WesternGeco is a geophysical services company. It is headquartered in Schlumberger House on the property of London Gatwick Airport in Crawley, West Sussex.

==Background==
The company provides reservoir imaging, monitoring, and development services. The company, a business segment of Schlumberger, offers 3D and time-lapse seismic surveys, electromagnetic surveys, and multicomponent surveys for delineating prospects and reservoir management. It also provides geophysical, land and transition-zone acquisition, marine acquisition, electromagnetics, and data processing and reservoir seismic services.

The company was formed by the merger in 2000 of two of the world's largest seismic contractors, Western Geophysical (founded in 1933) and Geco-Prakla. Schlumberger, owners of Geco-Prakla paid cash to Baker Hughes, which then owned Western, for a 70% stake in a joint venture of the combined companies. In May 2006, Schlumberger bought out Baker Hughes' 30% stake for a reported $2.4 billion, making WesternGeco one of its subsidiaries.

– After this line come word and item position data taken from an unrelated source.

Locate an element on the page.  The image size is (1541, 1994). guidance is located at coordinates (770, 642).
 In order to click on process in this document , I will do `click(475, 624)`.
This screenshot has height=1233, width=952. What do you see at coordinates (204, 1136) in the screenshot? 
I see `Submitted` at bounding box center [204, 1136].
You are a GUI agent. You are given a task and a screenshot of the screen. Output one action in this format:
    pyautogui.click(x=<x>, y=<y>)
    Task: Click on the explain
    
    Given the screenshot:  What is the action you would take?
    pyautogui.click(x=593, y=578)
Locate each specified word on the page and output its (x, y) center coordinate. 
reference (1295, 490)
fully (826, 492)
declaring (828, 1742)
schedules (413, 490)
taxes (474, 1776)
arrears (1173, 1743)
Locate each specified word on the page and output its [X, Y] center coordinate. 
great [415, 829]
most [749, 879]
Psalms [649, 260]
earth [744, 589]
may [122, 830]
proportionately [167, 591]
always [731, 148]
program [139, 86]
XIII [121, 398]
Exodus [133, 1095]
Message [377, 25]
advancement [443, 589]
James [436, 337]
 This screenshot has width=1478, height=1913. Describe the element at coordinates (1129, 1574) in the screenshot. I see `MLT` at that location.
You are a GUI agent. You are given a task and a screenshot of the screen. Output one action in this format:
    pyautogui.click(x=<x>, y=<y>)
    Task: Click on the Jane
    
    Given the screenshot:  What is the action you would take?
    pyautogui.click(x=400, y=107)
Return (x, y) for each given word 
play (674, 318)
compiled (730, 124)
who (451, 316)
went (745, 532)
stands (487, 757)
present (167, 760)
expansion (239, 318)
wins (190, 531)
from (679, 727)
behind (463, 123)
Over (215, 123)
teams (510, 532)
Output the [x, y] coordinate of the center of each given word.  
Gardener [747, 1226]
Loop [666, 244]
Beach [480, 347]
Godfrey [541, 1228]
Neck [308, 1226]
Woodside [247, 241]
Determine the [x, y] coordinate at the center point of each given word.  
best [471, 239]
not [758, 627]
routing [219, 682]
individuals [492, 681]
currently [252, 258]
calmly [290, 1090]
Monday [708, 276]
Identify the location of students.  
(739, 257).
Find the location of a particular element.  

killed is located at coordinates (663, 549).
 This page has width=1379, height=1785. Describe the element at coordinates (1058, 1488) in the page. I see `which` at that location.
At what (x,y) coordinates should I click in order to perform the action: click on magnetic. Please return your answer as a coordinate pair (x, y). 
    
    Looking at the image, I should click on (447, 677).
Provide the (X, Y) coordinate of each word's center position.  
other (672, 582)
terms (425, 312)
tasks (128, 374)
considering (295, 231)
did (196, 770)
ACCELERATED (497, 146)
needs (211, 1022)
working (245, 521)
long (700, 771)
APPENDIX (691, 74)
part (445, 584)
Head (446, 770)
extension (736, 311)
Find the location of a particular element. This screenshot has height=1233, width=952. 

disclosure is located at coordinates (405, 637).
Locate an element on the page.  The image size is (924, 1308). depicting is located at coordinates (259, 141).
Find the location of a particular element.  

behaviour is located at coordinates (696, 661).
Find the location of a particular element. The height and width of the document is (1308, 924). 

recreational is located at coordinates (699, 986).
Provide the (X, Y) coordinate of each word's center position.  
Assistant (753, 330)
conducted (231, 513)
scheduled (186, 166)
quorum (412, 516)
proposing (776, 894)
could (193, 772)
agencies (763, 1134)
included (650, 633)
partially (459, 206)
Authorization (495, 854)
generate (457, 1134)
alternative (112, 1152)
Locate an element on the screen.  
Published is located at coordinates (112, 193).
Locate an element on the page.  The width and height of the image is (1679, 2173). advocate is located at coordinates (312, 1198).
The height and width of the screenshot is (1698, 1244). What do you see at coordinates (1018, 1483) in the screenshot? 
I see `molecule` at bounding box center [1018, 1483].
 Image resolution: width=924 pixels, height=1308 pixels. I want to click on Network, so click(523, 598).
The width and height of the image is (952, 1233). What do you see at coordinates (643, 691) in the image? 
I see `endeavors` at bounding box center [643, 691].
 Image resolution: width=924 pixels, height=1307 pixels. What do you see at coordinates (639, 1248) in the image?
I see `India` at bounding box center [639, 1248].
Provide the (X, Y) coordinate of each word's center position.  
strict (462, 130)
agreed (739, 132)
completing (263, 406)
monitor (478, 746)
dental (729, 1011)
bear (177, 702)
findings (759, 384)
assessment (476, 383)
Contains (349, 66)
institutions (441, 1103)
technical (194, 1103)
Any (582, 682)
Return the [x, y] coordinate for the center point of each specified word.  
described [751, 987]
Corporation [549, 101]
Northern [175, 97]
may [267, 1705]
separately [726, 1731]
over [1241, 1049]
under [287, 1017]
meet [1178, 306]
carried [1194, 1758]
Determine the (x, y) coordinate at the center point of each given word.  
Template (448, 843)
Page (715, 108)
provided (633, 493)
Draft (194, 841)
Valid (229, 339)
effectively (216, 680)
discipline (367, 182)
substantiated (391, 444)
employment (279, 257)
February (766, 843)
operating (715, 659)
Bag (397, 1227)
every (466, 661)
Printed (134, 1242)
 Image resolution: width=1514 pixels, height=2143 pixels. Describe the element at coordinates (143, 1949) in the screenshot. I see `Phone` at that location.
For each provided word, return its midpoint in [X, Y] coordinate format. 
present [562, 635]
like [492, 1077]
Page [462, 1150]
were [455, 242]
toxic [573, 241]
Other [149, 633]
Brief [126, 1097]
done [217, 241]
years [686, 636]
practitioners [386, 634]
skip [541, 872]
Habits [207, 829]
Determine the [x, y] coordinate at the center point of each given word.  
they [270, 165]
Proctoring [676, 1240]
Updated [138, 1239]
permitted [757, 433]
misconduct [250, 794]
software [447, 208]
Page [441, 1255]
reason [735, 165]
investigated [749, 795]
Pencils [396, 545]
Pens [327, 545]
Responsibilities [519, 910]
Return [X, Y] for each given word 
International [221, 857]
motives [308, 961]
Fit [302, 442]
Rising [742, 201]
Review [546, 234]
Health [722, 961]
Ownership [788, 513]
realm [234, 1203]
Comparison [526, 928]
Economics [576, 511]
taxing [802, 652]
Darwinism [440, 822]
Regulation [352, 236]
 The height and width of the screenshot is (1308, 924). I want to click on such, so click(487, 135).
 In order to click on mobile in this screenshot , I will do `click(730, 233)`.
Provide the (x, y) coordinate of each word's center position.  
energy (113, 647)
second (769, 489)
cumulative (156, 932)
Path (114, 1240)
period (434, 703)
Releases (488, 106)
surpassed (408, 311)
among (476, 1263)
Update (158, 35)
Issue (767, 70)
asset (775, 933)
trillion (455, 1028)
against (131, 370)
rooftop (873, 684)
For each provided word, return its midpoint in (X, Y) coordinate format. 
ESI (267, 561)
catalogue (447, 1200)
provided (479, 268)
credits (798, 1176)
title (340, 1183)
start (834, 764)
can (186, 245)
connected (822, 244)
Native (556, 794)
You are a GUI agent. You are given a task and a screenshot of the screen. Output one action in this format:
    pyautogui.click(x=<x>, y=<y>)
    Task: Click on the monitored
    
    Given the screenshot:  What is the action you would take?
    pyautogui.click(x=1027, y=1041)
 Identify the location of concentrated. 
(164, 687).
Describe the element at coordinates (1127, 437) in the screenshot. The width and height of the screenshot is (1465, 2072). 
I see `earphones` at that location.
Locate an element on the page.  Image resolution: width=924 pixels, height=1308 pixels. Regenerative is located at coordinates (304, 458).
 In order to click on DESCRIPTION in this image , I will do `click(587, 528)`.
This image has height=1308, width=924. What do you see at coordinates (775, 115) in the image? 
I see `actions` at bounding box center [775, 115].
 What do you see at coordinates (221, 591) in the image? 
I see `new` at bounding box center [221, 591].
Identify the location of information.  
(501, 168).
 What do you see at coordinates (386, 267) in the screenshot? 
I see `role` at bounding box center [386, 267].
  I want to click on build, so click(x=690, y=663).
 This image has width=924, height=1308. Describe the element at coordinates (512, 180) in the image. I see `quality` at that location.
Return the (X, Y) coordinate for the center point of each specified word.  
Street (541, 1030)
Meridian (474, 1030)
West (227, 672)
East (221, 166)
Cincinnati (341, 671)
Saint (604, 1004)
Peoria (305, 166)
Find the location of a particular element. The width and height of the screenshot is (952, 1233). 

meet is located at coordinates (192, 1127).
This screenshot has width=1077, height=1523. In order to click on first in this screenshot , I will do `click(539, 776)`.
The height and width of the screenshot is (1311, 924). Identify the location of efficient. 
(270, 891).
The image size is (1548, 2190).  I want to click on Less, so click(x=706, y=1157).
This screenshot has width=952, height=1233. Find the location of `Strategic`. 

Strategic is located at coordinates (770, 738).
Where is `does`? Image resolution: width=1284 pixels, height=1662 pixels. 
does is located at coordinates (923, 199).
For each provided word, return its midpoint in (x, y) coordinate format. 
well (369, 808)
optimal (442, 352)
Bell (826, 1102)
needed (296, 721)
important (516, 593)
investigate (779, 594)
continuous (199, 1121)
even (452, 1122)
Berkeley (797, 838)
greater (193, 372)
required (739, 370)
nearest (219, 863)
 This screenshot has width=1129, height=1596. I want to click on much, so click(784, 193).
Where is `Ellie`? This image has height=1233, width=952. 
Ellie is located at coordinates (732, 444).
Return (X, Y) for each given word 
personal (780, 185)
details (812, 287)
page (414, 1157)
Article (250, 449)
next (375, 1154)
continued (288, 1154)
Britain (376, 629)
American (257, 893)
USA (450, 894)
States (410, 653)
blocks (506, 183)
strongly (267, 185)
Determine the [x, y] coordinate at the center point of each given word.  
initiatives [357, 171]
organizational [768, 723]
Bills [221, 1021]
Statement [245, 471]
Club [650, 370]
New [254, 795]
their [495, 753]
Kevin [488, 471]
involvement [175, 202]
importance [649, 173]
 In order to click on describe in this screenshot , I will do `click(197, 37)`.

==Exit seismic data acquisition==
In January 2018, Schlumberger CEO Paal Kibsgaard announced that Schlumberger would be exiting the seismic data acquisition business, both onshore and offshore, while retaining its multiclient data processing and interpretation segments. This decision followed the bankruptcy filings of several competitors in the seismic services sector.

In August 2018, the seismic data acquisition business was sold to Shearwater GeoServices.

==Head office==
WesternGeco had its head office and its Europe/African offices in the Schlumberger House, a 124000 sqft building on the grounds of Gatwick Airport in Crawley, England. The building was vacated in 2022 and remaining operations moved to the nearby Manor Royal industrial park.